Видите, пока вы говорите за свою дочь, уже взрослую женщину, до тех пор она не сможет общаться ни с кем. Вы просто не даёте ей возможности. Перестаньте желать ей хорошего. Оставляйте её как можно дольше физически одну. И когда вы где-то далеко от дочери, тогда используйте это время, чтобы освободить её из себя. Перестаньте быть мамашей маленького ребёнка в пелёнках. Ей 22 года. Дайте дочери возможность выйти из пелёнок. Это ужасно большая родительская любовь.

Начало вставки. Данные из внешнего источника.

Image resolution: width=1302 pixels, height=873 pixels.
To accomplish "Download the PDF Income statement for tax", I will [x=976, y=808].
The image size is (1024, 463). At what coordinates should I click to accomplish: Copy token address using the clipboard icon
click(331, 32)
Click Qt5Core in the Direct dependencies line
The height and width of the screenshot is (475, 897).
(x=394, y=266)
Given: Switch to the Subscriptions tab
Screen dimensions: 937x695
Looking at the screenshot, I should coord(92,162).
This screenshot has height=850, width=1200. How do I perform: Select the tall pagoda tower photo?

Знаете, это может так уничтожать, что даже гений не выдерживает.
На одной из моих лекций в Таллине какая-то женщина лет шестидесяти попросила, чтобы я срочно пришла к ним домой, потому что ребёнок тяжело болен. Я не раздумывая, меня просят, бегу с мамой вместе, влетаю в эту квартиру. Где ребёнок? Выходит такой большой, метр девяносто с чем-то, мужик. Спрашиваю его: «Где ребёнок?» — «Не знаю, здесь нет ребёнка». Так оказывается, он — этот ребёнок, скрипач. Очень талантливый. Но знаете, скрипку держать не может уже. Руки не могут удержать скрипку. Сказала маме: «Идите в другую комнату». Она при мне хотела начать «распеленать» ребёнка, как у педиатров на пеленальном столе это делают молодые мамы. Показывают все сокровища, все, что есть. Объясняю, объясняю этому духовному идиоту. (Простите, но это так.) Стараюсь говорить вежливо. Он такой вежливый человек, что дома в Эстонии по-французски говорит. Красиво. При мне такая вежливая мама приходит, сына вежливо спрашивает по-французски, желаем ли мы чего-то. Разве это вежливость? Если я буду со своей собеседницей говорить здесь по-французски, это вежливо по отношению к вам? Хотя мы все умеем по-русски говорить. Вежливо? И тогда я сказала: «Знаете, молодой человек, наконец, выбирайтесь сами из пелёнок, а то вы не сможете даже поднять свой член, когда пойдёте писать». И ушла. Плохой я человек. Но лучше быть плохим, чем начинать писать за него.